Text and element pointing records
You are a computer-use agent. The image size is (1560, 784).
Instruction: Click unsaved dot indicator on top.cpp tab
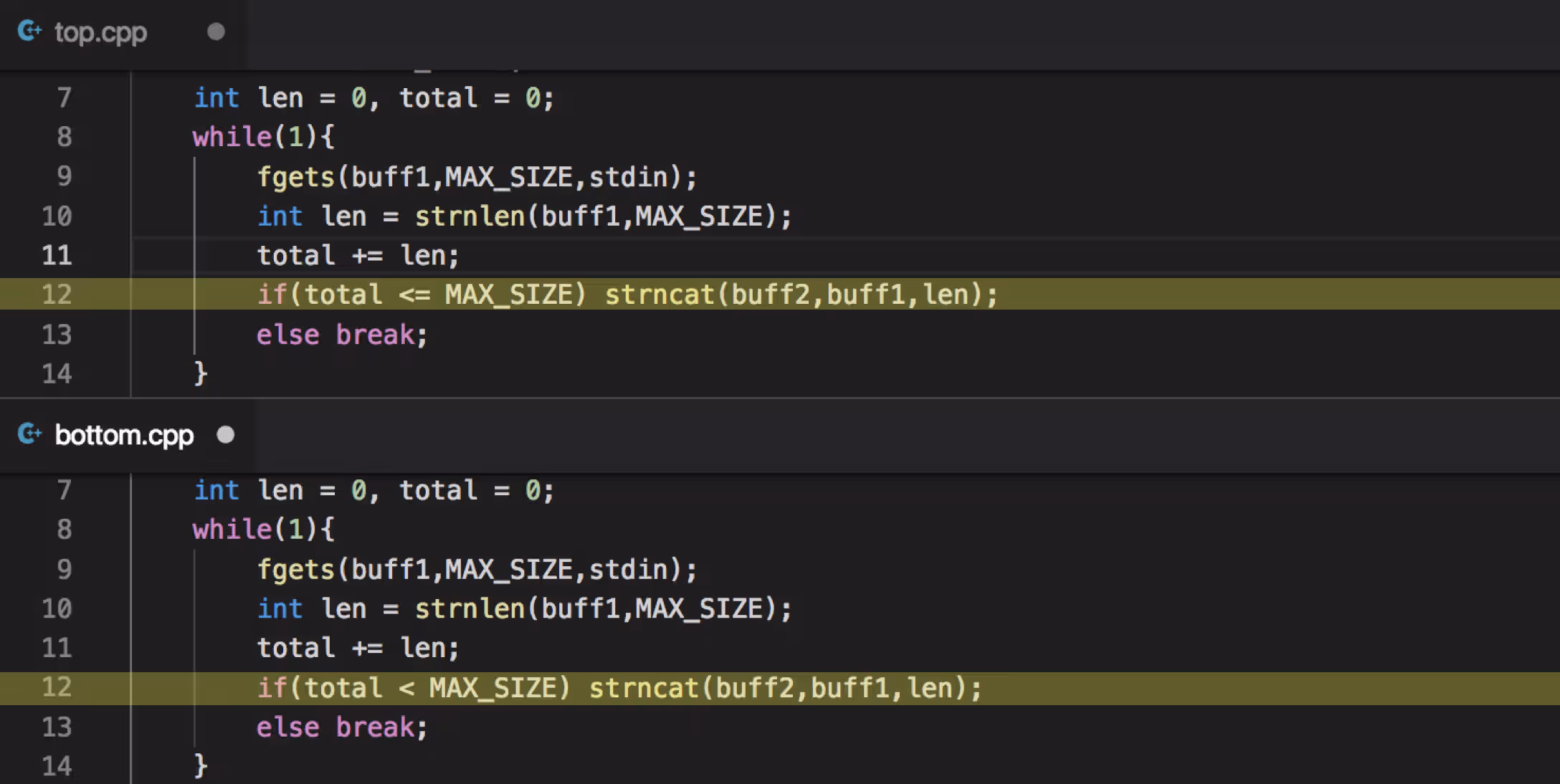(216, 32)
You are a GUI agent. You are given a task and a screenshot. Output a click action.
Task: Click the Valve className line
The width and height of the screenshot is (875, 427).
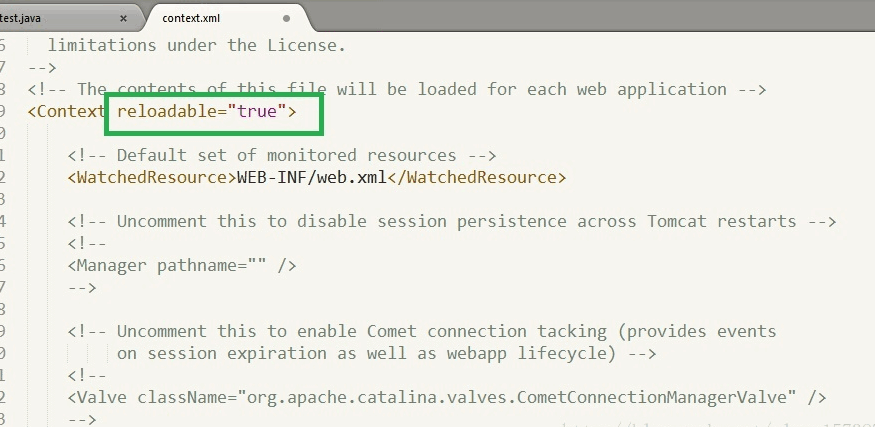click(x=446, y=397)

Your task: Identify every line in the rows above that contains the word "screenshot", and copy each of those lines in full.

Result of the task:
You are a GUI agent. You are given a task and a screenshot. Output a click action.
The width and height of the screenshot is (875, 427).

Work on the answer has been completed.